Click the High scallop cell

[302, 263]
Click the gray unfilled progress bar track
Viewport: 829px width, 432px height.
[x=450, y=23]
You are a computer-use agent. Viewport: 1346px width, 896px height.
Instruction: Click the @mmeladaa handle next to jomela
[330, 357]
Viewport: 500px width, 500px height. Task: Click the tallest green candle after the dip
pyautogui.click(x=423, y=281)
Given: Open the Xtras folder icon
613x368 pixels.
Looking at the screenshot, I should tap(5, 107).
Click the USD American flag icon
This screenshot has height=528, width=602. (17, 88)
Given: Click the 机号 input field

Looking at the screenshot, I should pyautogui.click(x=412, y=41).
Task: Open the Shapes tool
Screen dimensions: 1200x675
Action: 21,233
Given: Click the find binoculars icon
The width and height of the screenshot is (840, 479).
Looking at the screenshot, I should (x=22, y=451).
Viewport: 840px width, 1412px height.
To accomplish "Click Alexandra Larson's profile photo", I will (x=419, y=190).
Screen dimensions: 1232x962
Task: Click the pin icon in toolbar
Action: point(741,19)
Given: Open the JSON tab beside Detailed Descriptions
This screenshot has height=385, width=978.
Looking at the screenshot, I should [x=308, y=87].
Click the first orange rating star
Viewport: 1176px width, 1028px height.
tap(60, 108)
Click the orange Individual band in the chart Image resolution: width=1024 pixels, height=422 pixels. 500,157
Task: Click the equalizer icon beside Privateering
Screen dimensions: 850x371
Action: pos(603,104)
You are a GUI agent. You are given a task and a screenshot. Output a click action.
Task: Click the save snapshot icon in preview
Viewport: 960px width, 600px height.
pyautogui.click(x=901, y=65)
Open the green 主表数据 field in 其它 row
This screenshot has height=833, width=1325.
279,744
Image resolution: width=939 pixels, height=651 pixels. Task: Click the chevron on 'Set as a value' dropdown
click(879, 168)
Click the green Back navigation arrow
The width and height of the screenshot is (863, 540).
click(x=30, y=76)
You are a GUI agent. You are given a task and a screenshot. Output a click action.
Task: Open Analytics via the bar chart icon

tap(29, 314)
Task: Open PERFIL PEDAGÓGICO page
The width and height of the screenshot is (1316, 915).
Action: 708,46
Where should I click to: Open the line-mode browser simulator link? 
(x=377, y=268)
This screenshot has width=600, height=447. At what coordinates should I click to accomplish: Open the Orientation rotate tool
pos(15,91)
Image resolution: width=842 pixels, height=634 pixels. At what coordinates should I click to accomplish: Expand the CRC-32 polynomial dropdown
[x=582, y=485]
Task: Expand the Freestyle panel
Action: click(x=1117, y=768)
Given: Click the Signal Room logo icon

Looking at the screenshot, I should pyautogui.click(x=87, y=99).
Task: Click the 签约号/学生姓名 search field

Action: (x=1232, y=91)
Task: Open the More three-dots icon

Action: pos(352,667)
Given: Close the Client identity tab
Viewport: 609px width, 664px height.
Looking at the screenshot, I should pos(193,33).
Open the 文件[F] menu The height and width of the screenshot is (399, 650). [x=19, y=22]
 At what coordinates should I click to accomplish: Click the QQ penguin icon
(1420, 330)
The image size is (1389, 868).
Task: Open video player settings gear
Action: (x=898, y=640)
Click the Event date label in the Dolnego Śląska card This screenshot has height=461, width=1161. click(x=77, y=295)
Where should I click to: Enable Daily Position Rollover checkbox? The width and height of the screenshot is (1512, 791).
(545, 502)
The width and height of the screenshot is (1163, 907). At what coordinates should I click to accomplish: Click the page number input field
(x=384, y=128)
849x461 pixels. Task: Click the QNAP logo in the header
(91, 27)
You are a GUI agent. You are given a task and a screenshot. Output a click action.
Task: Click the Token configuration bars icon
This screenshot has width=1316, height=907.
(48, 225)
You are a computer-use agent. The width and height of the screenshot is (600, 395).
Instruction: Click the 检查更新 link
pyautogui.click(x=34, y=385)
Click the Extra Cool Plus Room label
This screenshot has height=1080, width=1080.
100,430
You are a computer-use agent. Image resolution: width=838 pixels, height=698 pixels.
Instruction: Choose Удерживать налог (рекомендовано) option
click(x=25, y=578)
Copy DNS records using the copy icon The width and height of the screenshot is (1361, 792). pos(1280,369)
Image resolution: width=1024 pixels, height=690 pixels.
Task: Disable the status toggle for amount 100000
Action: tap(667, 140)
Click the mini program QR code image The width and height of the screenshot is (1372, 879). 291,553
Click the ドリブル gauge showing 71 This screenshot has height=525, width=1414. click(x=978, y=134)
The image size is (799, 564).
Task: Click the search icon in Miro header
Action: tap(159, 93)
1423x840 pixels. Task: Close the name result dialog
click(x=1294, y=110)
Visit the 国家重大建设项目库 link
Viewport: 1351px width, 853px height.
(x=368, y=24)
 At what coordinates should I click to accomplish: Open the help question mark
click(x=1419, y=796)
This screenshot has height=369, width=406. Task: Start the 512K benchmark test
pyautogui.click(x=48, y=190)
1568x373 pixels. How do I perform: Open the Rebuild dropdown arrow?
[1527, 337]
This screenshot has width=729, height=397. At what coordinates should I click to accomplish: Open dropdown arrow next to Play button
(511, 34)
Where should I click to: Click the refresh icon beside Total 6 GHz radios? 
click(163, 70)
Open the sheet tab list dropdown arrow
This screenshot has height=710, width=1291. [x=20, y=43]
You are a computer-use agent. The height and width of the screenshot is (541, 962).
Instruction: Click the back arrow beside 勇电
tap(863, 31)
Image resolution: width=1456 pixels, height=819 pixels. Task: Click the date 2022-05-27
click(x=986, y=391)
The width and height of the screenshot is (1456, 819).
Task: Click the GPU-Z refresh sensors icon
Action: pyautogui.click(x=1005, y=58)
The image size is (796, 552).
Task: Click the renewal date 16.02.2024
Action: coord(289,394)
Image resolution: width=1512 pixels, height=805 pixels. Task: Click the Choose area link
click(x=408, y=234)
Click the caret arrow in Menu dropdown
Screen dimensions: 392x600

- **Written problem**: In the material, starting at the line that contains "At what coordinates should I click to accomplish: Open the help" and ending at the line that contains "pyautogui.click(x=48, y=190)", replace "benchmark" with "performance" and reproduce only those lines, leaving everything else unchanged.

- **Answer**:
 At what coordinates should I click to accomplish: Open the help question mark
click(x=1419, y=796)
This screenshot has height=369, width=406. Task: Start the 512K performance test
pyautogui.click(x=48, y=190)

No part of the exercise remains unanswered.